I am proud of myself. I am doing good. I am doing what I need to do.
Yes, folks, right in the midst of harvest canning and preserving, lotsa work still to be done in the garden and yard, plenty of outside summer time tasks calling, planning and organization in getting geared up for fall chores and even doing a bit of work on the never-ending house remodeling, I am taking time to smell the roses.
I've been sitting and knitting. I've been in my quilt room working on (shhhh!) Christmas gifts. I have also been trying to do some reading in (gasp!) the middle of the day. But that's not working well because I keep falling asleep with the book in my lap.
Although I can easily be talked into doing some quilting any time, any day, at the drop of a thimble, lately my fingers have been itching to pick up the ol' knitting needles.
And so, that's what I've done.
I actually have two knitted projects started and am thinking seriously of another. The above pic shows the knit-from-the-top-down sweater I'm making for myself. A very simple stockinette stitch, open-fronted sweater to wear for that little extra warmth needed this winter. I'm planning wearing it over a turtleneck many days, if it turns out to be the comfortable sweater I hope it will be. The yarn I'm using is super-soft and has a nice, easy drape to it.

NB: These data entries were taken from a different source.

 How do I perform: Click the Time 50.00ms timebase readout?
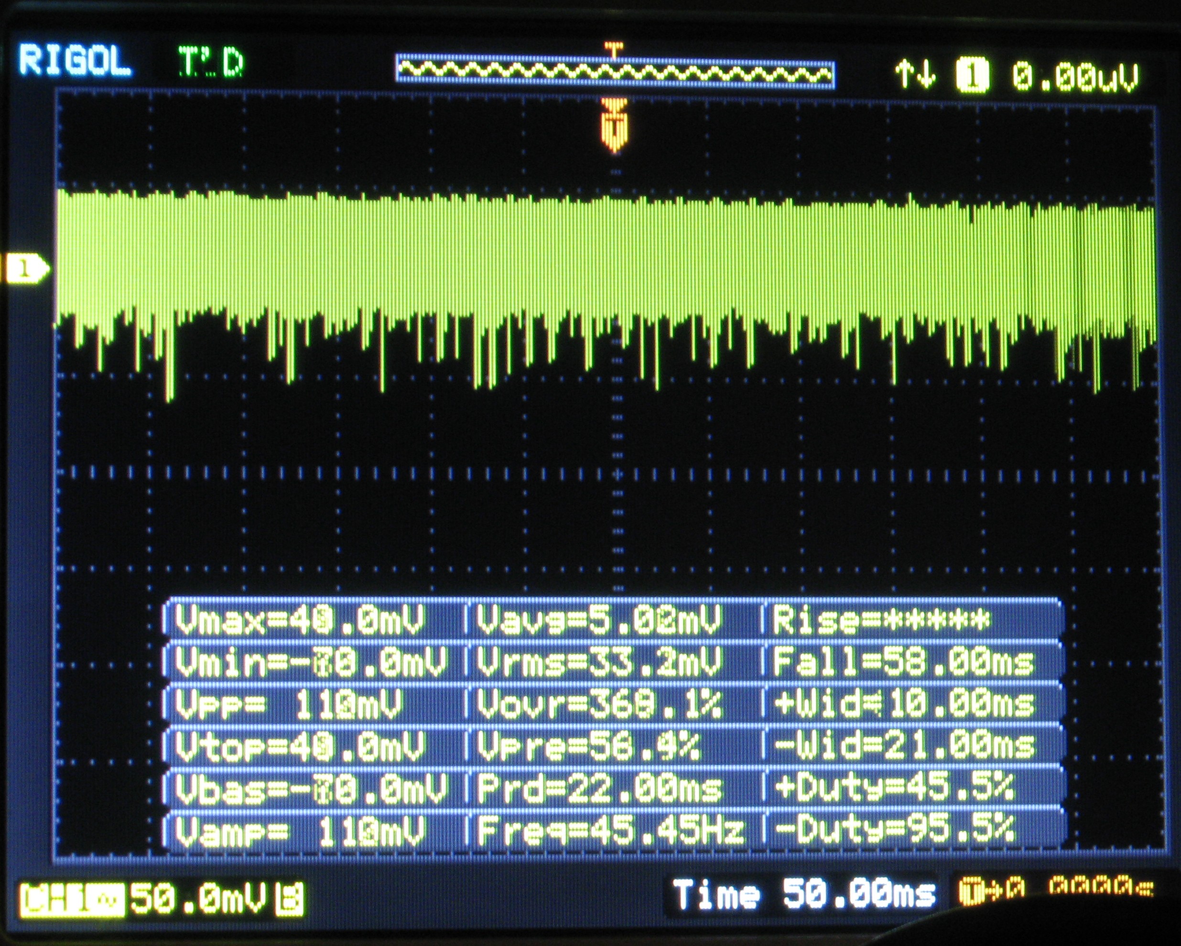pyautogui.click(x=803, y=895)
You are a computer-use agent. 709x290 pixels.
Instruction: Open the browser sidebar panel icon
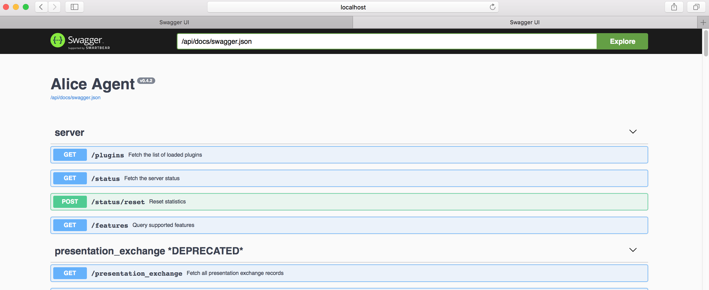point(74,7)
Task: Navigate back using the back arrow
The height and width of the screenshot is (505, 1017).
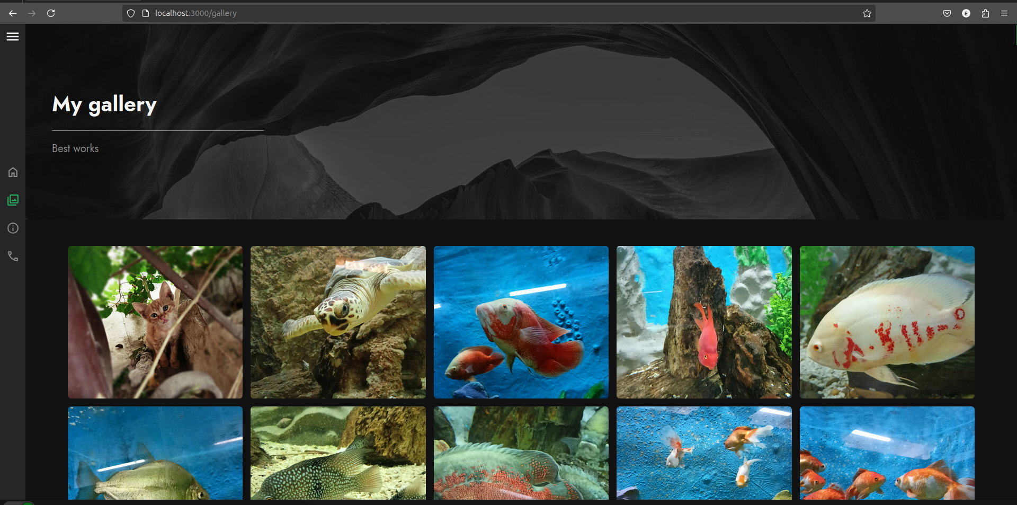Action: (x=12, y=13)
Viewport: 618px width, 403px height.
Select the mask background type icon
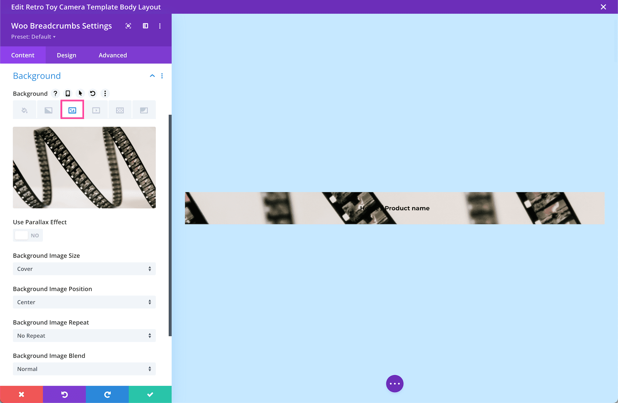pos(144,110)
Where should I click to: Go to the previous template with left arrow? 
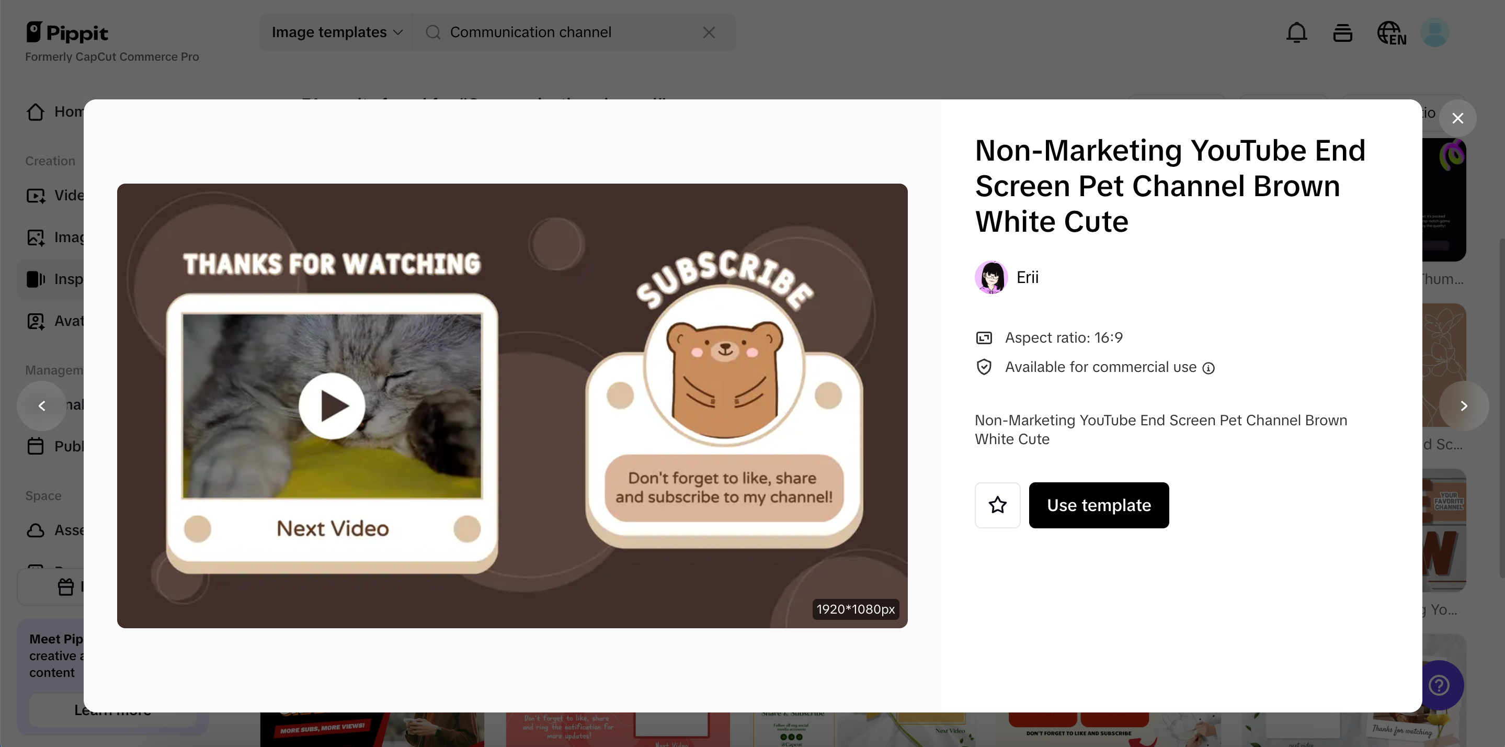tap(41, 406)
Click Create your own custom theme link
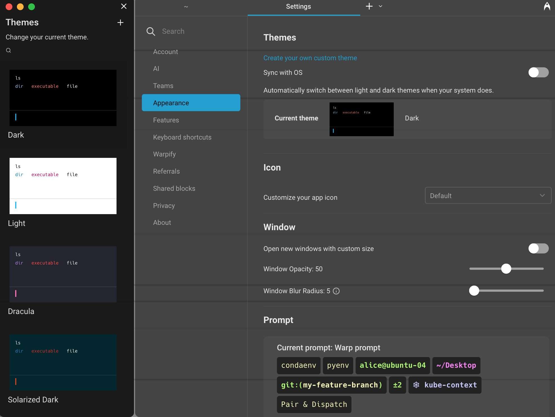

The sleeve stitches are on hold, waiting to be done when I finish the body of the sweater which I'm working on now.
The edge ribbing around the neck and down the front is picked up and knit when the body of the sweater is done.
I have to confess that all of the work on this sweater was not done while I was sitting on the front deck sipping iced mint tea. We made a supply run to the big city last Thursday and hubby was fine with doing all of the five hours of driving there and back so my time spent in the passenger seat flew by with my knitting needles happily clicking away.
Yep, I'm consciously concentrating on "letting" myself (leisurely) do things each day that I've put off (for way too many years) until "I have the time." I mean, duh! Just when do I think I'll "have the time?" When I'm 95 or 100 and don't have the energy to lace up my chore boots anymore? NOW is the time to start being nicer to myself. And I am.